Life is change. Everyone has gone through something that has changed them in a way that prevents them from being the same person they once were. But as my grandmother always told me, this is a very good thing. As long as you keep learning and stretching yourself, change is growth.
Sometimes you have to accept the fact that things will never go back to how they used to be, and that this ending is really a new beginning.
Over the past decade, Angel and I have helped thousands of coaching clients and blog subscribers (subscribe here) get their lives back on track. In the process of doing so, we have discovered that the people who have the greatest potential for renewed happiness seem to have specific “aha” moments that totally change the trajectory of their thoughts and behaviors. Once this “aha” light bulb goes off in their minds, they awaken to a new reality that motivates them to never go back to their old way of doing things.

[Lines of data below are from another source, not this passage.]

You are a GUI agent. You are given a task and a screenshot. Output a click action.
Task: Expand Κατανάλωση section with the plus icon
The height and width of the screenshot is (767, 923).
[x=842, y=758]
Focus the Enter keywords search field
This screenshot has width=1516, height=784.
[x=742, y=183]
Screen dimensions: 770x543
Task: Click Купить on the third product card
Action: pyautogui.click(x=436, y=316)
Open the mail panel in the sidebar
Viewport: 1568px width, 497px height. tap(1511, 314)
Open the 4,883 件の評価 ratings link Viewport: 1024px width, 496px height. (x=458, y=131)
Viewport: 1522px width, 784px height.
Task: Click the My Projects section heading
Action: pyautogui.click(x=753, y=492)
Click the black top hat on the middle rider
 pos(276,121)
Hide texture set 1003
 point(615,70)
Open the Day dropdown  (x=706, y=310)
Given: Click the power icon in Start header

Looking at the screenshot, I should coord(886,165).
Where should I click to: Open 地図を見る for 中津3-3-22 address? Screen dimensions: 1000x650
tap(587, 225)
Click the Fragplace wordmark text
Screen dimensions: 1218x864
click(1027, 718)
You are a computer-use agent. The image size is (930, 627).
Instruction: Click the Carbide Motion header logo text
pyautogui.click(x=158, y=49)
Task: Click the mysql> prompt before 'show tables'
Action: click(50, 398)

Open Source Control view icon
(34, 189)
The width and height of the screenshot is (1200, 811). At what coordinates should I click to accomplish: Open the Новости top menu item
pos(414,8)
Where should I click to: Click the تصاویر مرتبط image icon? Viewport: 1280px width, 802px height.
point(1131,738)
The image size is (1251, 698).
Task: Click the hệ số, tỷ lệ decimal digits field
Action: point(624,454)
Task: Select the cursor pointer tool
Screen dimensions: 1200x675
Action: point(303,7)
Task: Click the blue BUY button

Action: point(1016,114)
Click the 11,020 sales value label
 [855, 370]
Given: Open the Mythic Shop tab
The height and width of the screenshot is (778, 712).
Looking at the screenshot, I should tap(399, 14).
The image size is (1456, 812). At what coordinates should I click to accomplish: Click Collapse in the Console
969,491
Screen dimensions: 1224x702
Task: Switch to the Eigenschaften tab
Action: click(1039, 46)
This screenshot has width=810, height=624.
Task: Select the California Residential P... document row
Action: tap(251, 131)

In short, these “aha” moments mean they got it. Whatever it was they were doing or thinking that was holding them back, is now a lesson learned and a thing of the past.
Although life has many important lessons to teach us, Angel and I have observed and studied ten specific gateways – or “aha’s” – of learning that the happiest people go through, never to return again.
Happy people never again…
- Try to be anyone other than who they are. – In everything you do, you must ask, “Why am I doing this? Is this helping me grow? Does it represent who I am and who I hope to become?” Truth be told, trying to be anyone else is a waste of the person you are. Be yourself. Embrace that individual inside you that has ideas, strengths and beauty like no one else. Be the person you know yourself to be – the best version of you – on your terms.
- Attempt to be everything to everyone. – It’s impossible to please everyone, and you shouldn’t try. Period. Some people will constantly tell you what you did wrong, and then hesitate to compliment you for what you did right. Don’t be one of them, and don’t pay attention to them. Once you get that it truly is impossible to please everyone, you begin to live more purposefully, trying to please only the right people. (Read The Mastery of Love.)
- Try to change other people. – You can’t change people; they can only change themselves. Instead of trying to change others, give them your support and lead by example. If there’s a specific behavior someone you love has that you’re hoping disappears over time, it probably won’t. If you really need them to change something, be honest and put all the cards on the table so this person knows what you need them to do. When you realize that you can’t force people into doing something, even if it’s for their own good, you give them freedom and allow them to experience the consequences. And in doing so, you find your own freedom as well.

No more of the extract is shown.